Begin at the line with "Task: Click the" and set down each line exactly until the listing ends. Images stay out.

__Data excerpts__.
--------------------
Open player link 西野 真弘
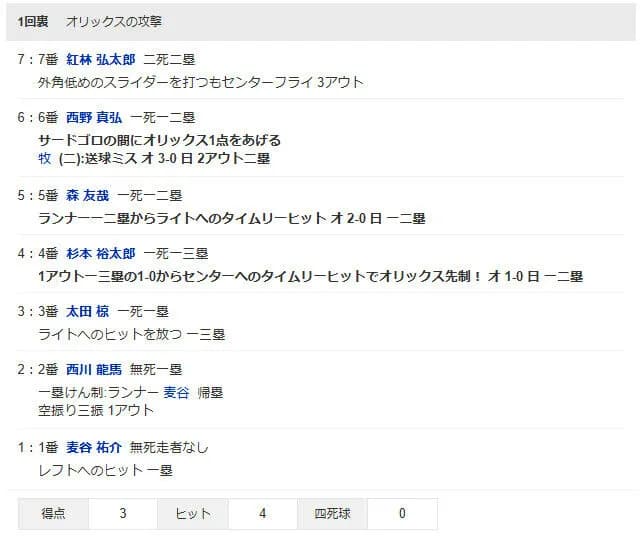Screen dimensions: 644x546 coord(94,118)
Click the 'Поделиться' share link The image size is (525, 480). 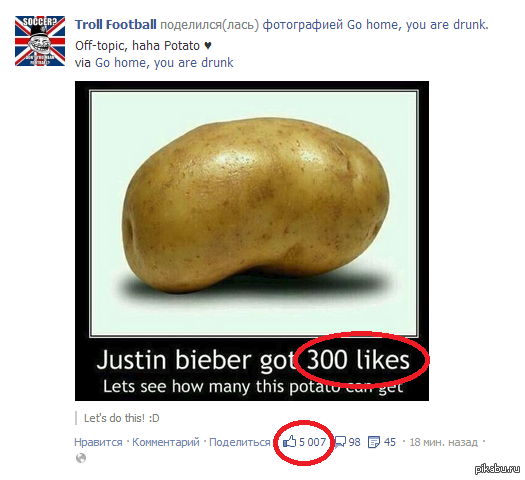tap(240, 442)
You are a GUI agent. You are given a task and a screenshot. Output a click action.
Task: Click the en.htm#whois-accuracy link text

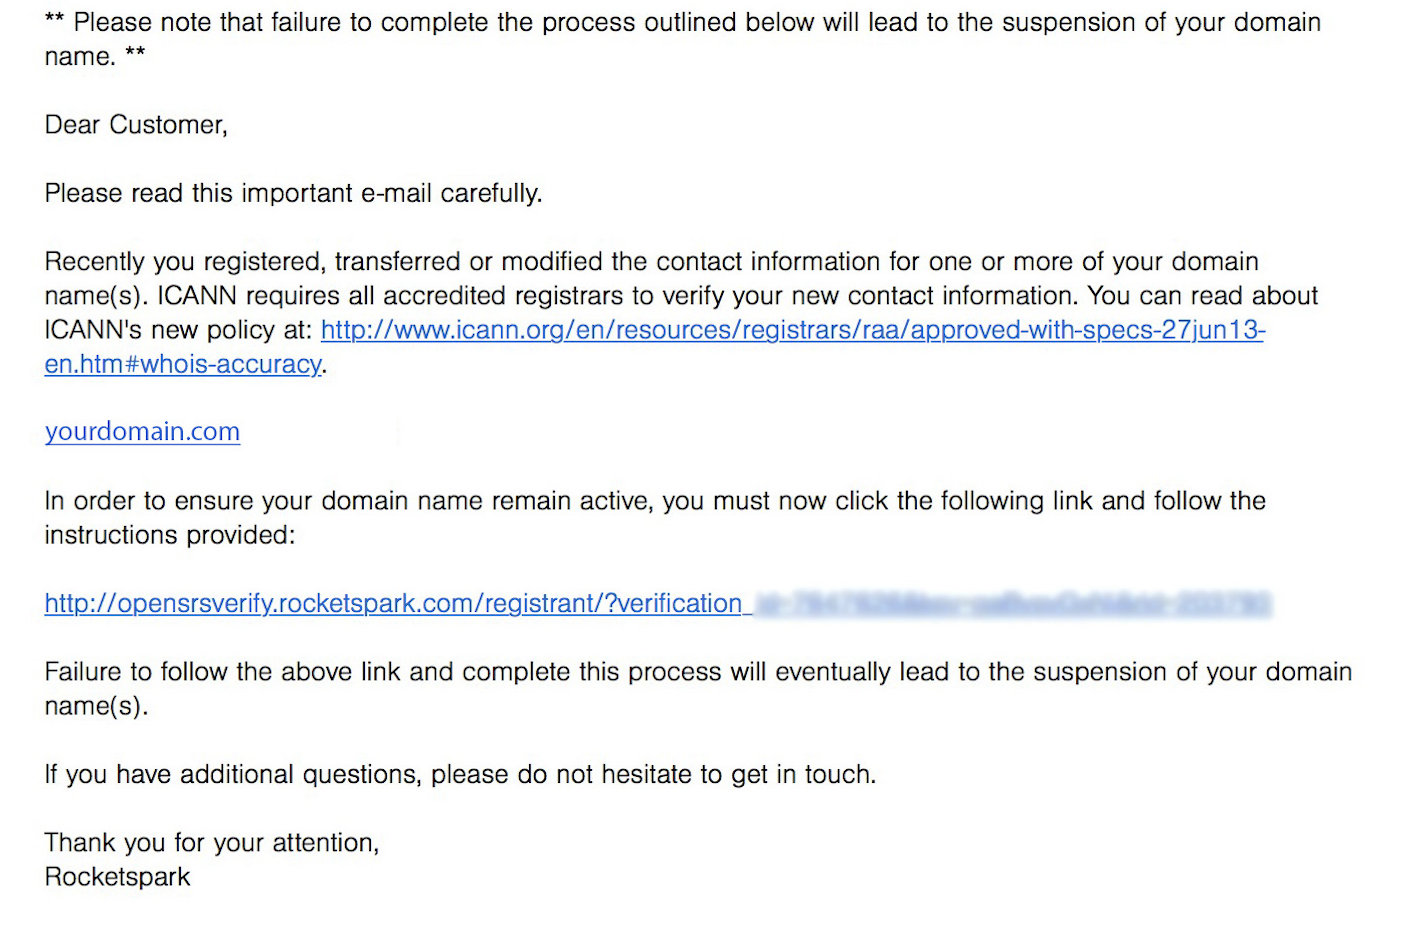[183, 364]
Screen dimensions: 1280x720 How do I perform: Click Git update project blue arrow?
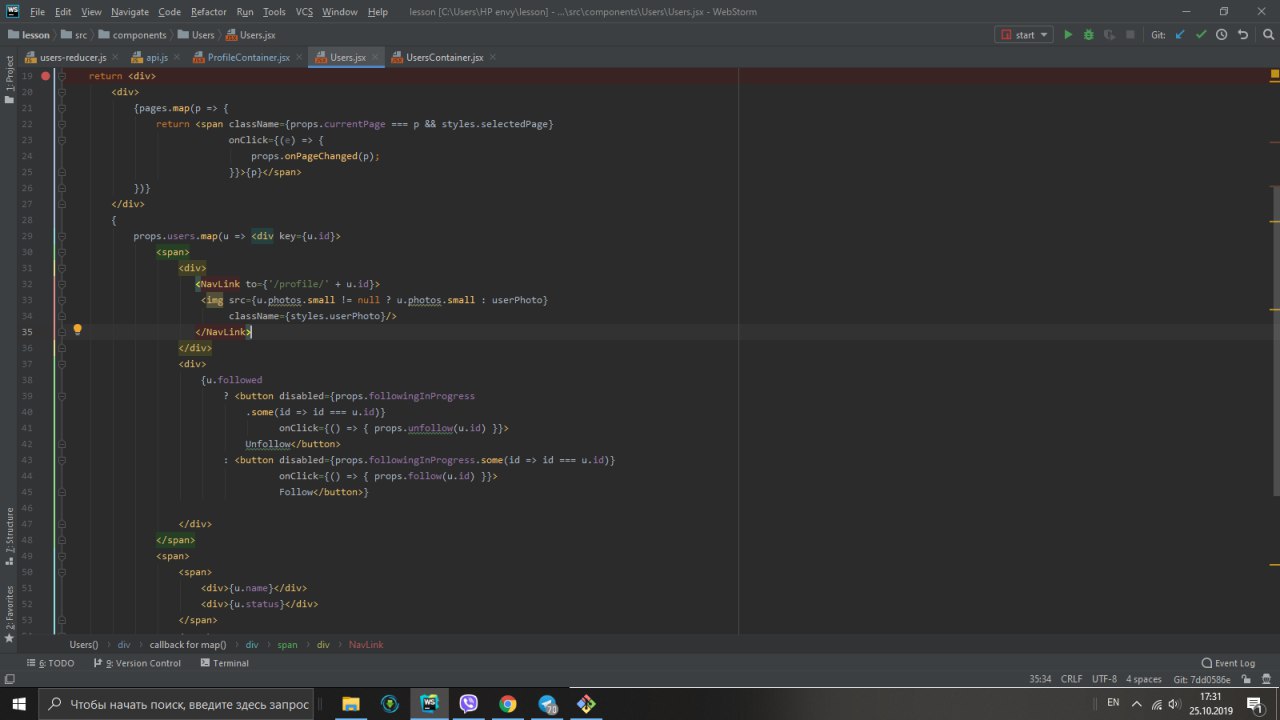pos(1180,35)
--------------------
__Reply__.
Task: Click the en.htm#whois-accuracy link text

[183, 364]
Screen dimensions: 1280x720 How do I perform: Click Git update project blue arrow?
pos(1180,35)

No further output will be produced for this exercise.